Mobile telecom service providers are up against a new problem — unidentified operators have been found to take out subsidised handsets from their “bundled” connections and ship them to overseas markets at significantly higher prices.

Telecom industry executives and handset retailers confirmed the existence of this practice. One telecom company recently hired KPMG to assess the damage.

“We found that the illegal trade ran into several crores,” said Deepankar Sanwalka, the head of the professional service firm’s forensic services.

Most “bundled” packages are priced below Rs 2,000 and come with a handset and a SIM card. Typically, the handset carries a subsidy that the operator hopes to recover from the subscriber over a period of time.

 

Dealers buy these packages in bulk, activate the SIM card for a short while (so that the operator counts it as a live connection), remove the card and sell the handset to aggregators, who, in turn, tag a higher price to it and then ship it out to Dubai, Hong Kong, Singapore and even some countries in Latin America, where handset prices are much higher than in India.

Such bundled connections are aimed at the bottom of the market and have played a vital role in making the country the fastest-growing market in the world with around 9 million new subscribers every month. All told, the country has close to 300 mobile subscribers, the largest after China. The number is expected to rise to 500 million by 2010.

Estimates of the number of handsets being siphoned off the networks vary, but ballpark figures suggest it could range between 150,000 and 200,000 every month or between 1.8 million and 2.4 million handsets annually. Reckoning the average cost of the phone at Rs 750, the value of such handsets is pegged at Rs 11-15 crore a month.
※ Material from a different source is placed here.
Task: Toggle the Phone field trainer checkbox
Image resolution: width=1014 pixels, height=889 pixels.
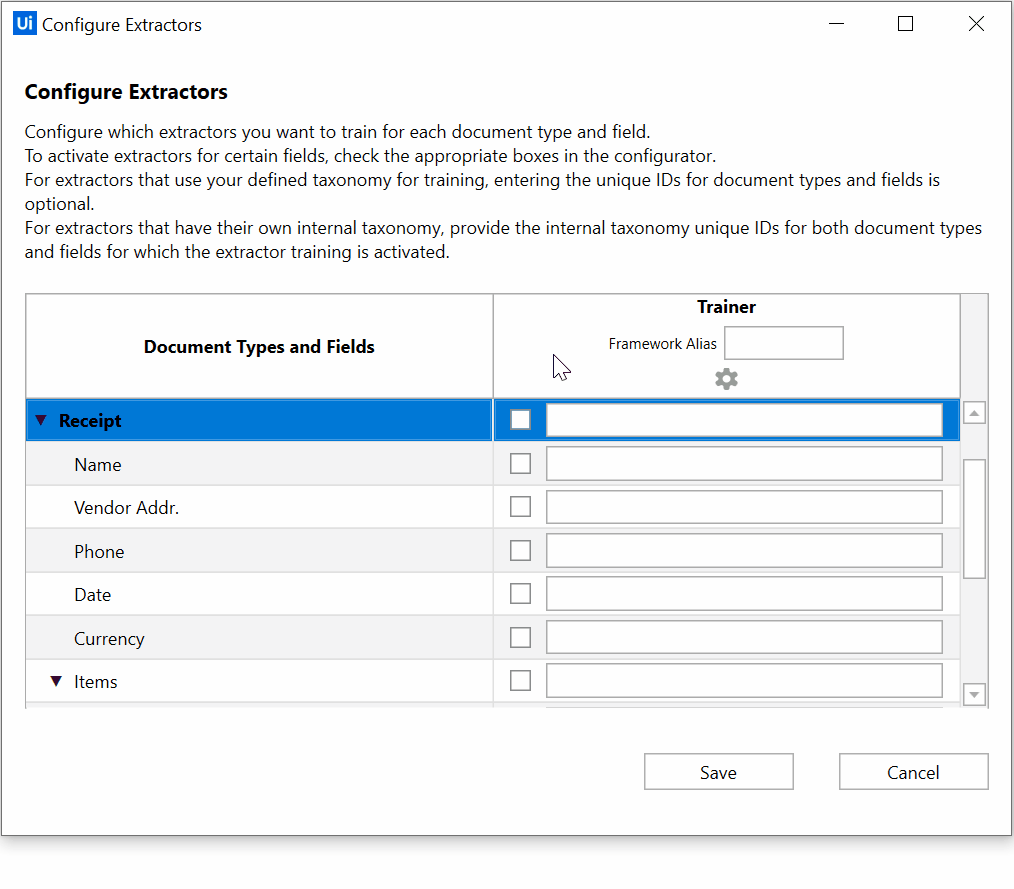Action: pos(520,551)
Trade experts said the practice was more prevalent in CDMA phones rather than GSM ones which tend to carry lower subsidies. “CDMA handsets are more expensive than GSM, therefore the margins are higher,” a distributor added.

Until two years ago, the subsidy per bundled CDMA handset was 20-25 per cent. Since then, the subsidy has fallen, but it is still high enough for aggregators to buy the handsets in bulk and then ship them to overseas markets. There are nearly 2,000 CDMA devices available globally across 275 operators spread over 102 countries and an estimated 463 million subscribers.

Reliance Communications and Tata Teleservices are the dominant CDMA networks in India. Both networks acquired over a million users in August this year. Reliance has a total wireless user base of around 45.5 million, while Tata Tele has over 27.5 million such users.

In the mid-1990s, when mobile telephony services had just taken off in India, handsets taken out of bundled packages overseas were smuggled into India. In a little over a decade, the flow of that trade has reversed.